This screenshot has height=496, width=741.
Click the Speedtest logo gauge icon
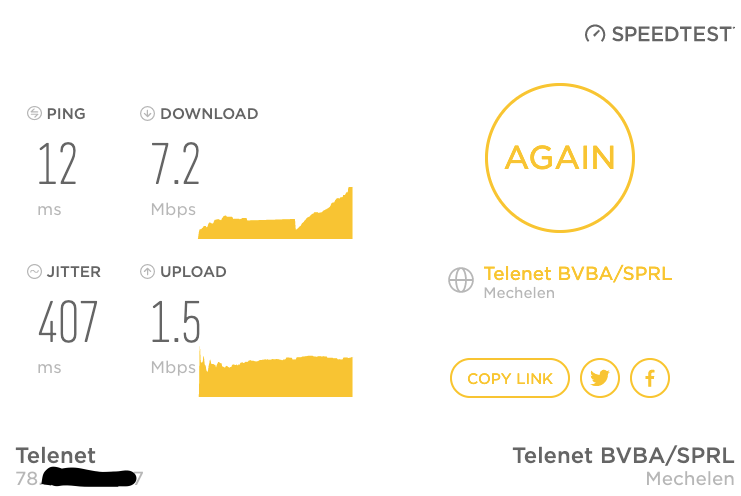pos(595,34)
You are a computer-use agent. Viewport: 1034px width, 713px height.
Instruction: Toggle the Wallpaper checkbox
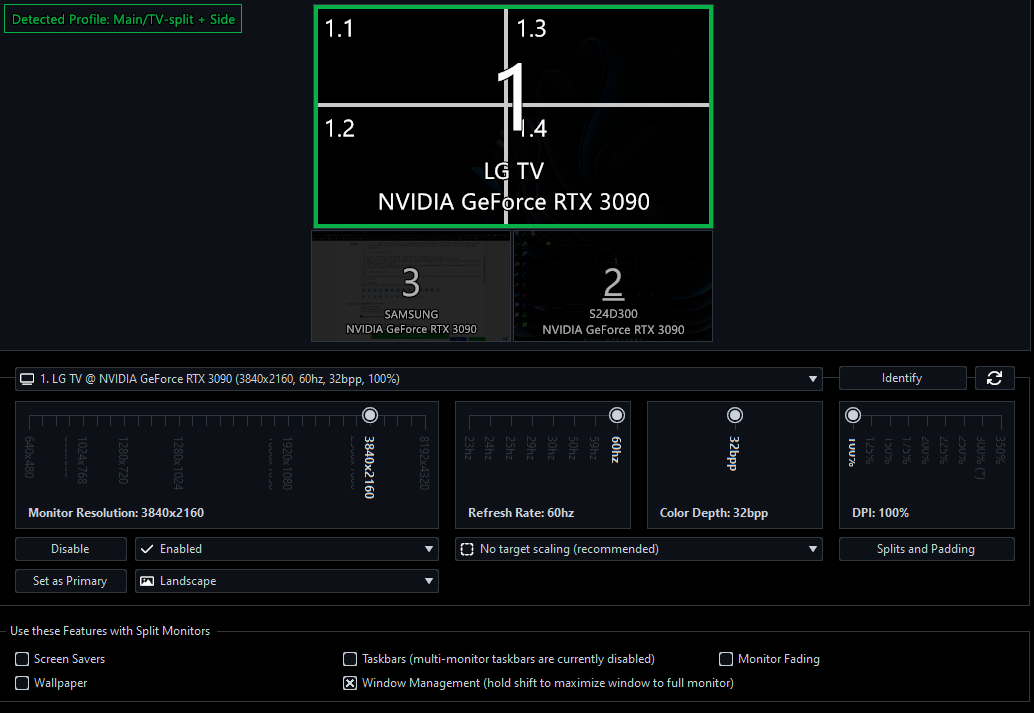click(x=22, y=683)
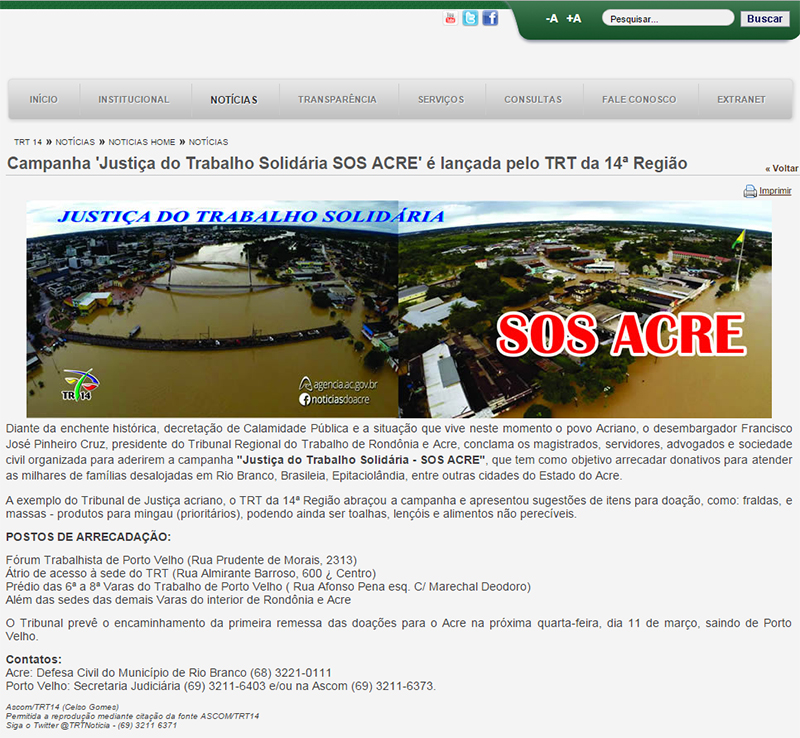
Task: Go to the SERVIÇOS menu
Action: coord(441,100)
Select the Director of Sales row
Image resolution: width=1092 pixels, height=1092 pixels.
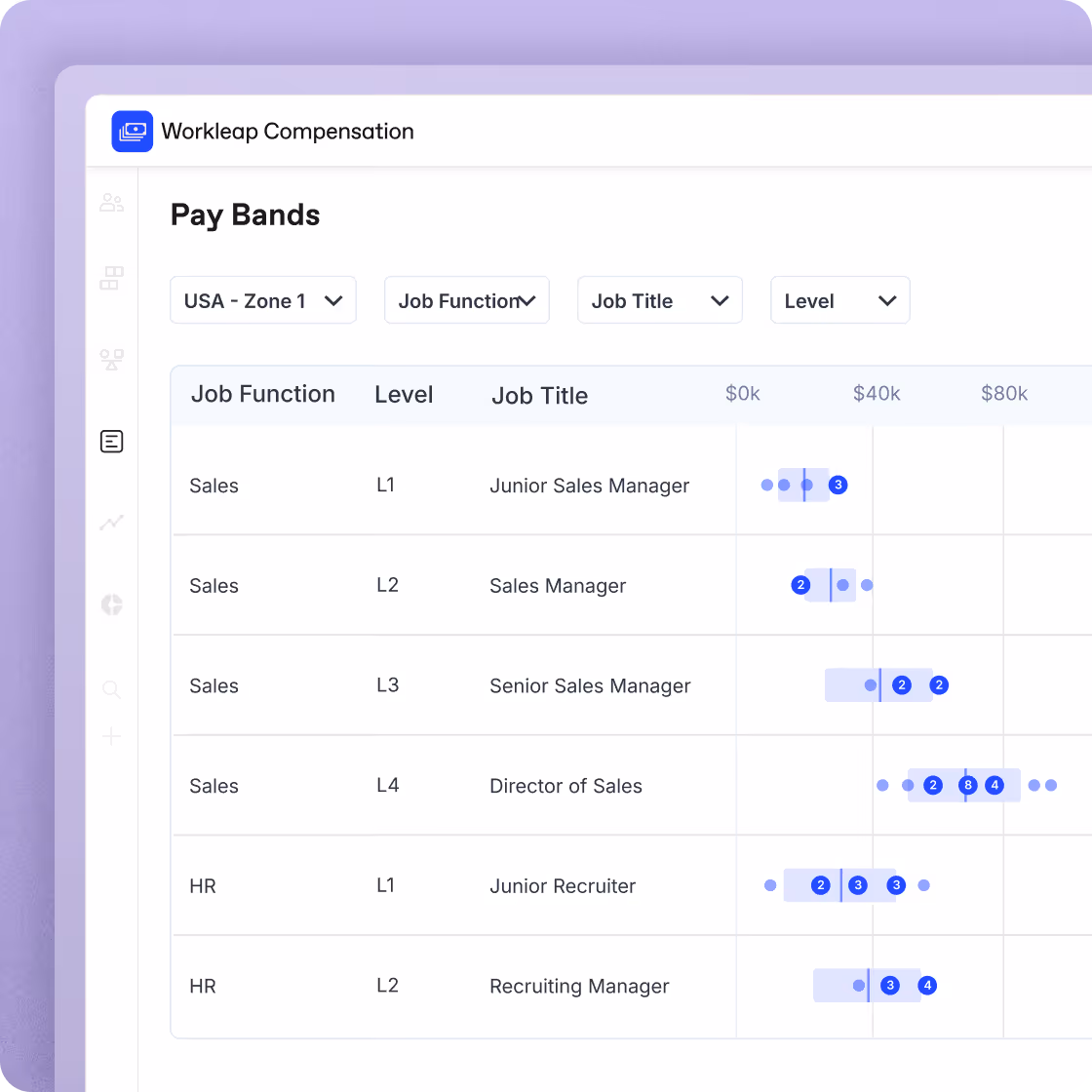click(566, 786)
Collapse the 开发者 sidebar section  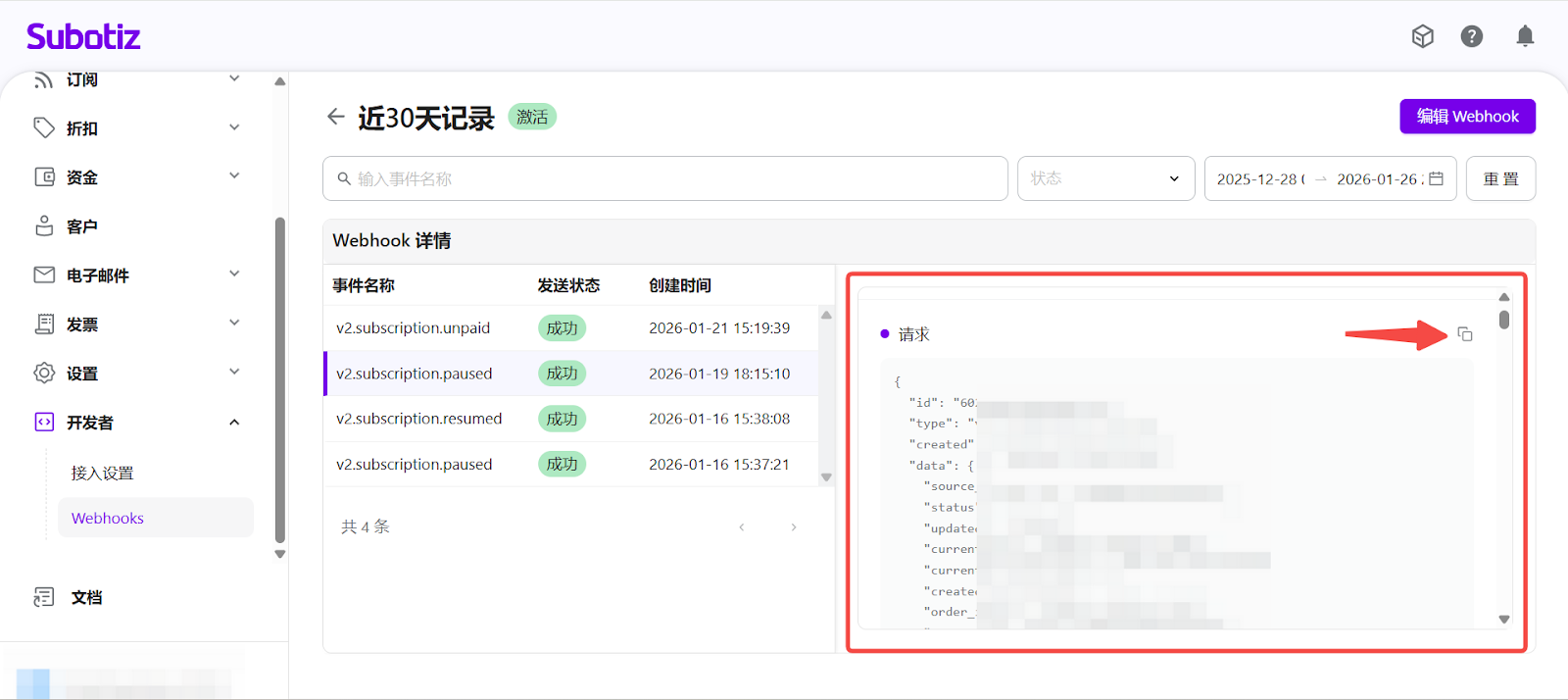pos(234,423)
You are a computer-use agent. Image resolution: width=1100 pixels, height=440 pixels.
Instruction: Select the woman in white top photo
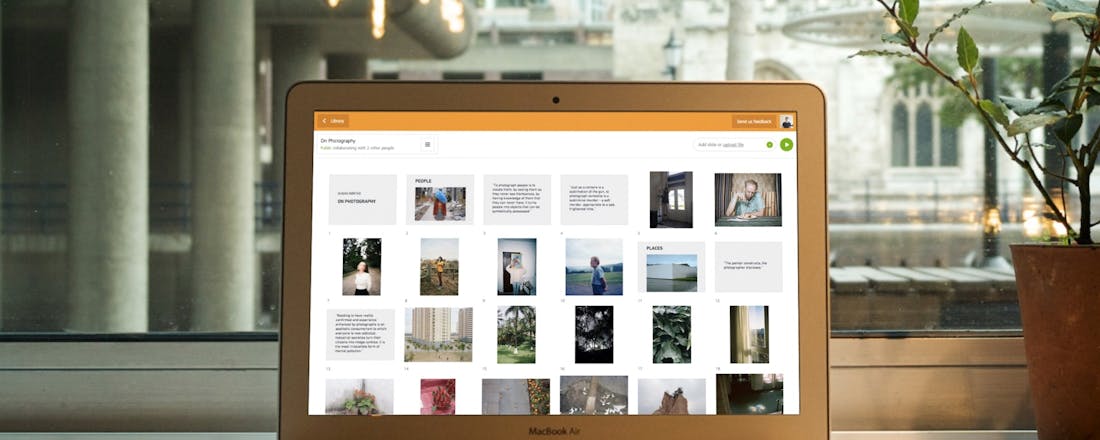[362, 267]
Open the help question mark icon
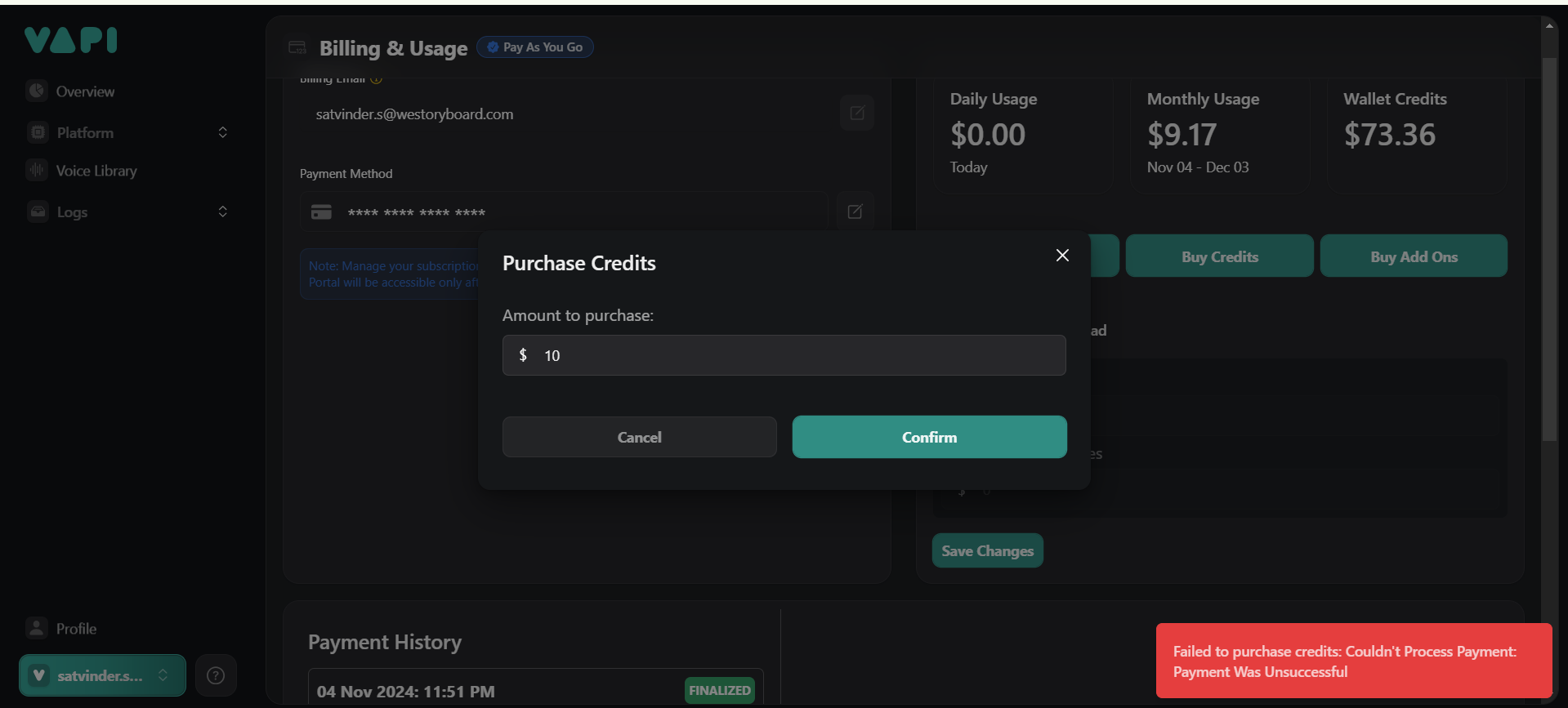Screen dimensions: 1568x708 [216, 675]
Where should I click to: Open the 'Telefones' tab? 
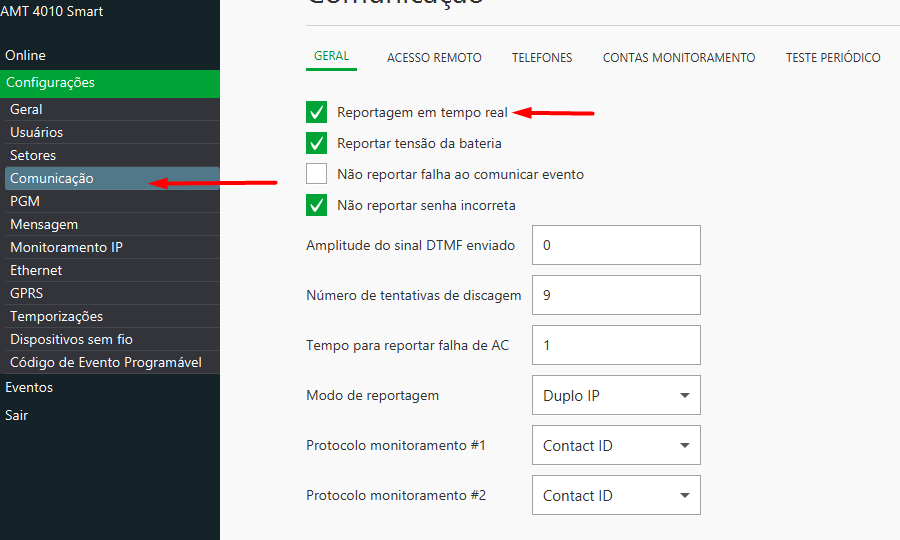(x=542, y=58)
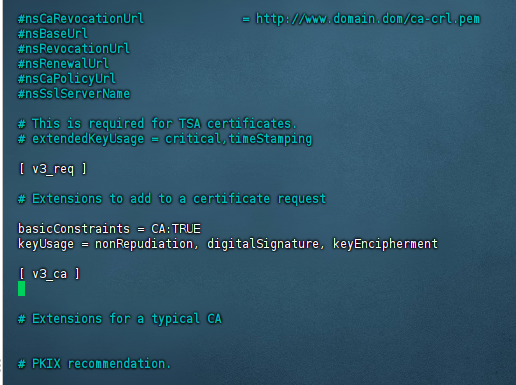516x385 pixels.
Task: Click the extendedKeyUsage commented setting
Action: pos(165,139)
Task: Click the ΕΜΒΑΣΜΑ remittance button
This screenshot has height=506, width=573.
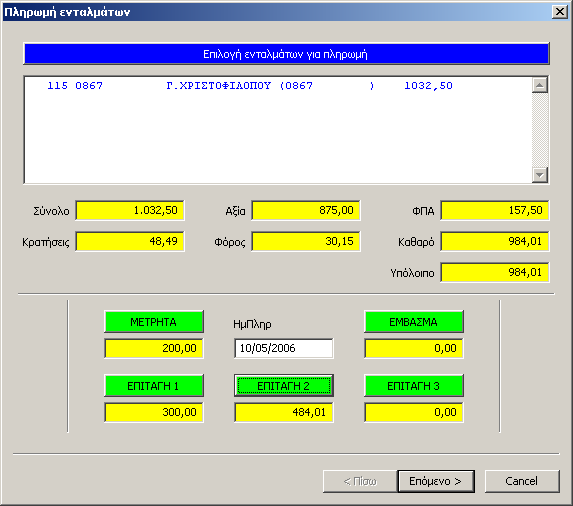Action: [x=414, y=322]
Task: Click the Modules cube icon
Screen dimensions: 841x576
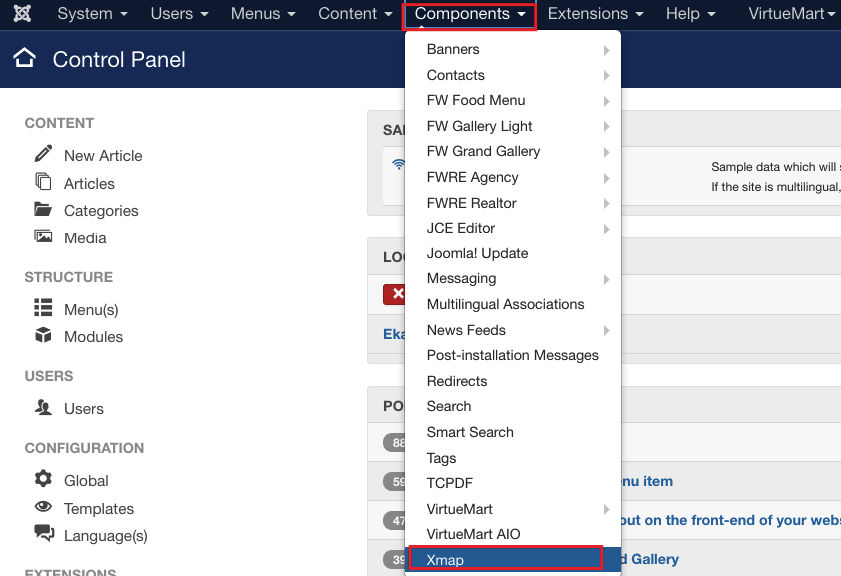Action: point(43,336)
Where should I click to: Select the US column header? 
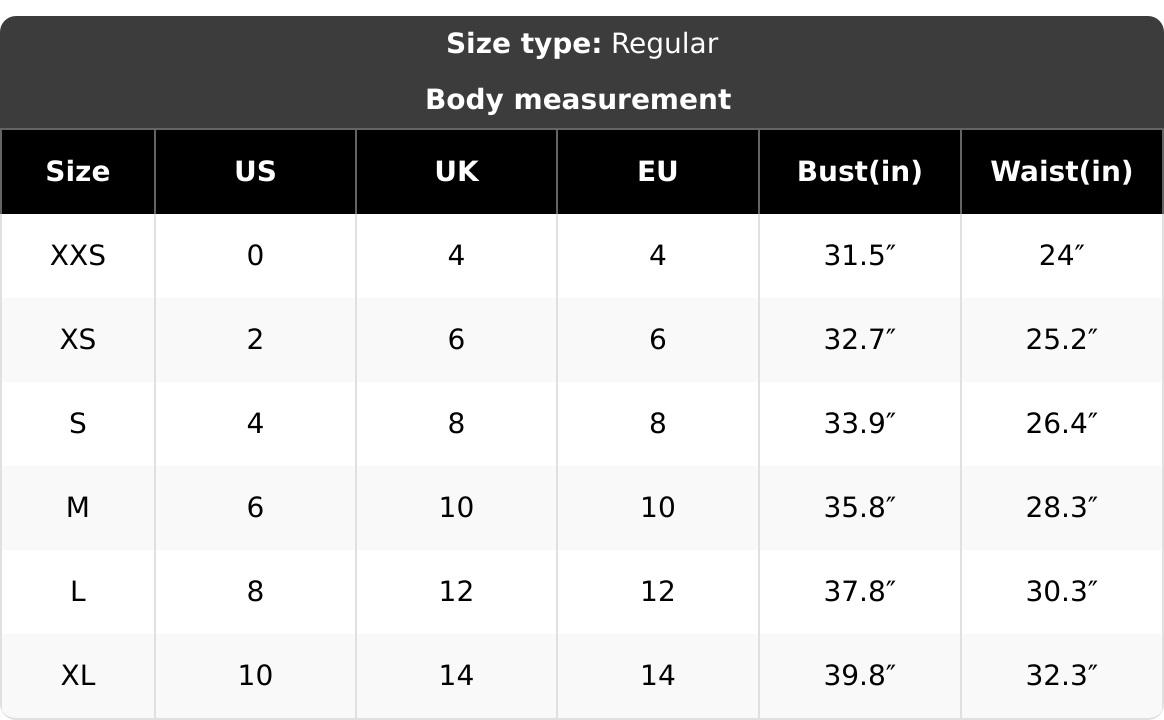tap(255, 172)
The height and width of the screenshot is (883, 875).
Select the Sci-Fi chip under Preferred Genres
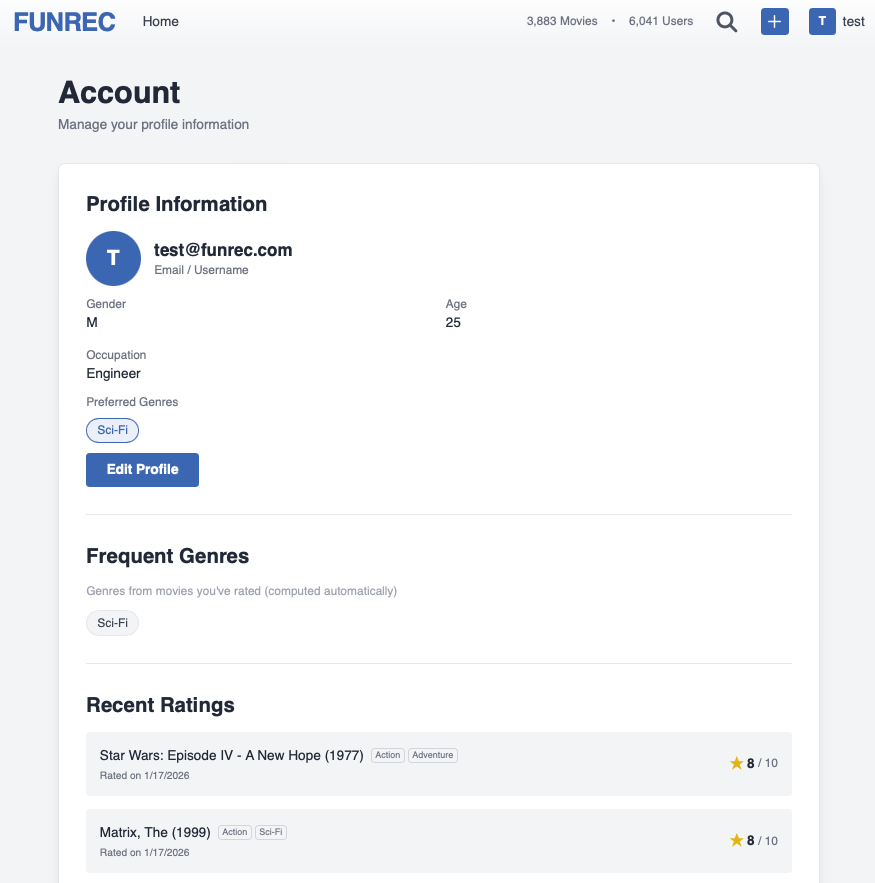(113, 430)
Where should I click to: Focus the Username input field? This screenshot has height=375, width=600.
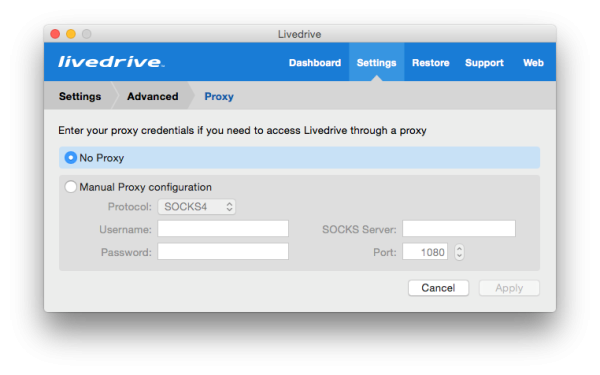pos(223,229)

==============================

Take the line containing "Open the help question mark icon" and every line after it to the end of the records, and restate them verbatim, with no pictures.

**Response area:**
Open the help question mark icon
Screen dimensions: 1568x708 [216, 675]
Where should I click to: Open the 'Telefones' tab? 
(x=542, y=58)
516x385 pixels.
Task: Click the extendedKeyUsage commented setting
Action: pos(165,139)
Task: Click the ΕΜΒΑΣΜΑ remittance button
This screenshot has height=506, width=573.
Action: [x=414, y=322]
Task: Click the Modules cube icon
Screen dimensions: 841x576
Action: point(43,336)
Where should I click to: Select the US column header? 
tap(255, 172)
The height and width of the screenshot is (883, 875).
Select the Sci-Fi chip under Preferred Genres
(113, 430)
Where should I click to: Focus the Username input field? This screenshot has height=375, width=600.
pos(223,229)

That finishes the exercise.